IT ISN’T UNKNOWN for insulting comments to be thrown around in the heat of a political debate, particularly when that debate is the final in the US presidential race.
But even seasoned commentators were horrified by the tweet issued by prominent conservative columnist Ann Coulter in the immediate aftermath of Monday night’s debate. It hardly bears repeating but to give some context, she referred to Barack Obama as a “retard” in the offending tweet.
And offend it did – the tweet occupied plenty of US and international news headlines the morning after the debate. Coulter made it doubly offensive by continuing with use of the word later on Tuesday.

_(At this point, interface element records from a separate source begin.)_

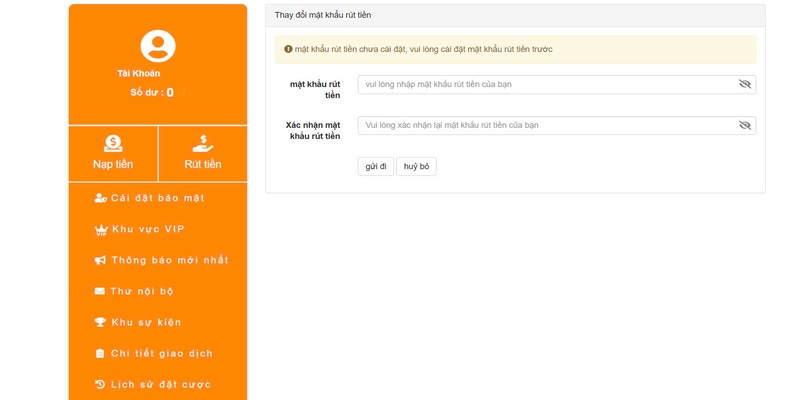Viewport: 800px width, 400px height.
Task: Toggle visibility in Xác nhận mật khẩu field
Action: click(744, 125)
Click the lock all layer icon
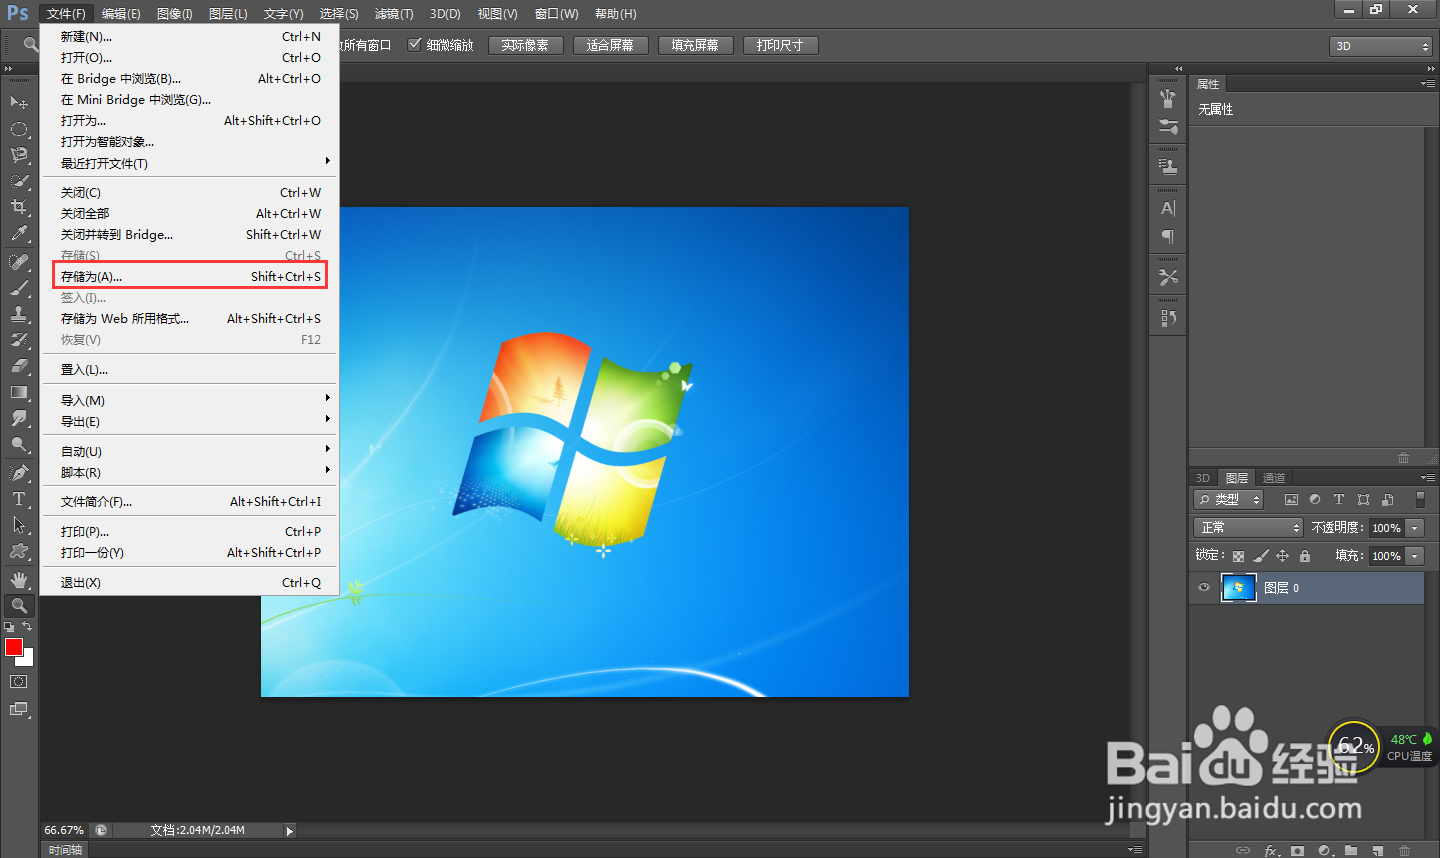The width and height of the screenshot is (1440, 858). tap(1305, 556)
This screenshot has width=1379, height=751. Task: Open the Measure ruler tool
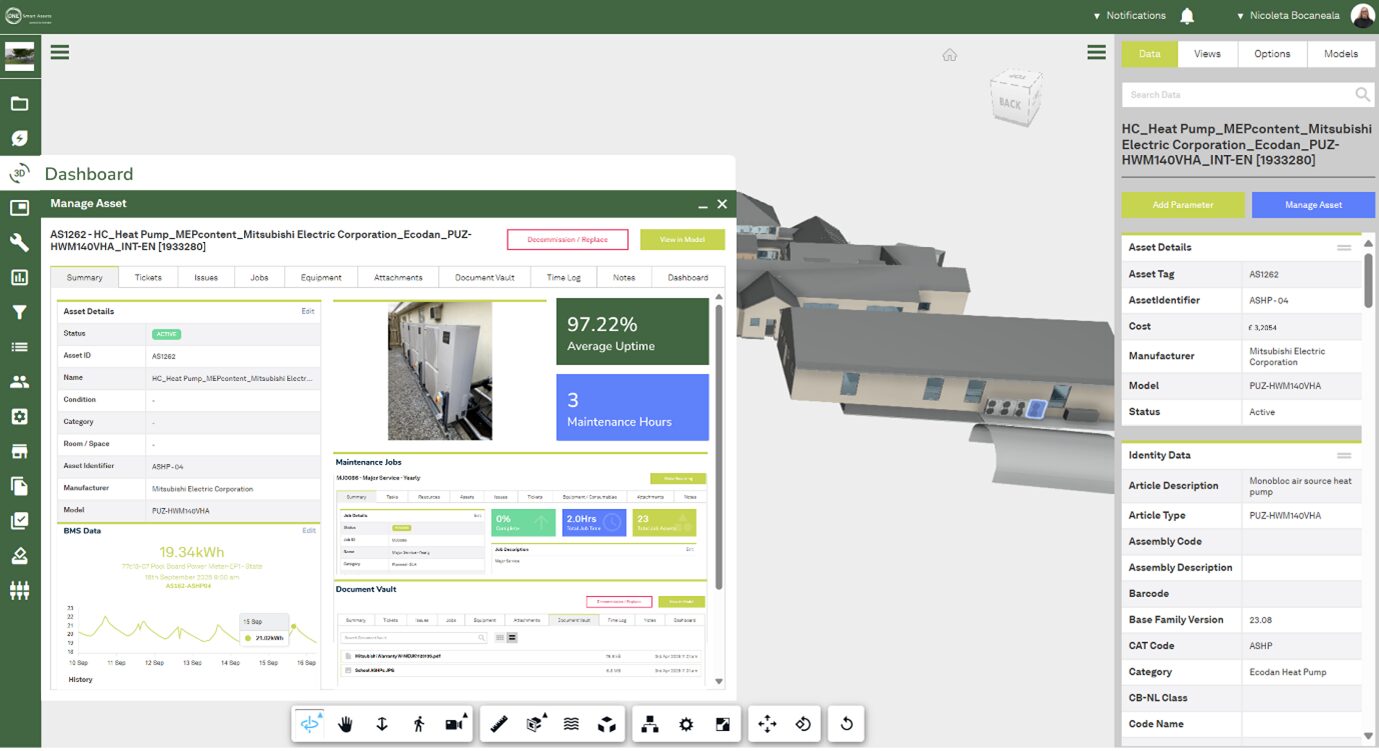pos(499,723)
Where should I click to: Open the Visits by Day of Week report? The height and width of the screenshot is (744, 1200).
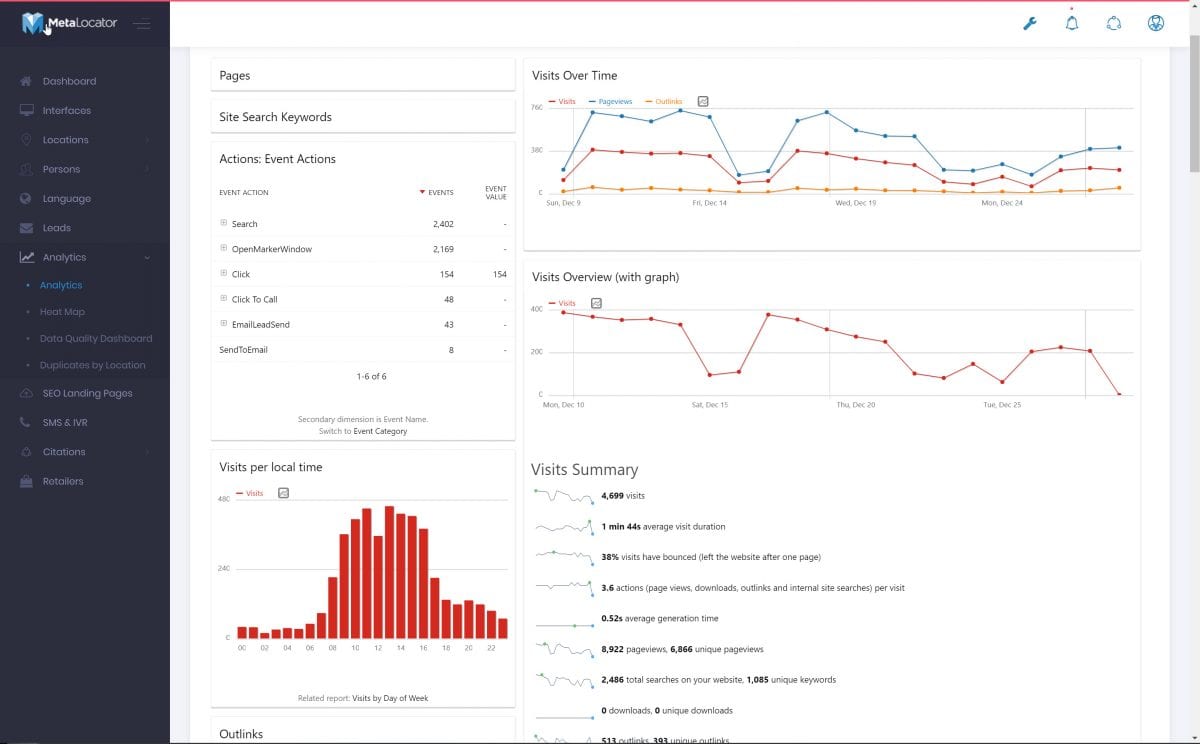390,698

The best response to Coulter’s comments has not come from another politician, from news outlets or other commentators. It has, instead, come from a source more qualified than most to understand the impact of her words – and most justified to be offended by them. This guest post on the Special Olympics blog – by an athlete called John Franklin Stephens – had been going viral in the last eight hours.
This is the opening volley from that post:
Dear Ann Coulter,
Come on Ms. Coulter, you aren’t dumb and you aren’t shallow. So why are you continually using a word like the R-word as an insult?
I’m a 30 year old man with Down syndrome who has struggled with the public’s perception that an intellectual disability means that I am dumb and shallow. I am not either of those things, but I do process information more slowly than the rest of you. In fact it has taken me all day to figure out how to respond to your use of the R-word last night.
I thought first of asking whether you meant to describe the President as someone who was bullied as a child by people like you, but rose above it to find a way to succeed in life as many of my fellow Special Olympians have.
You should read the entirety of this powerful post here.
It ends with an invitation for Coulter to visit the Special Olympics in full swing. We’ll have to wait and see if she will take John Franklin Stephens up on that generous invite.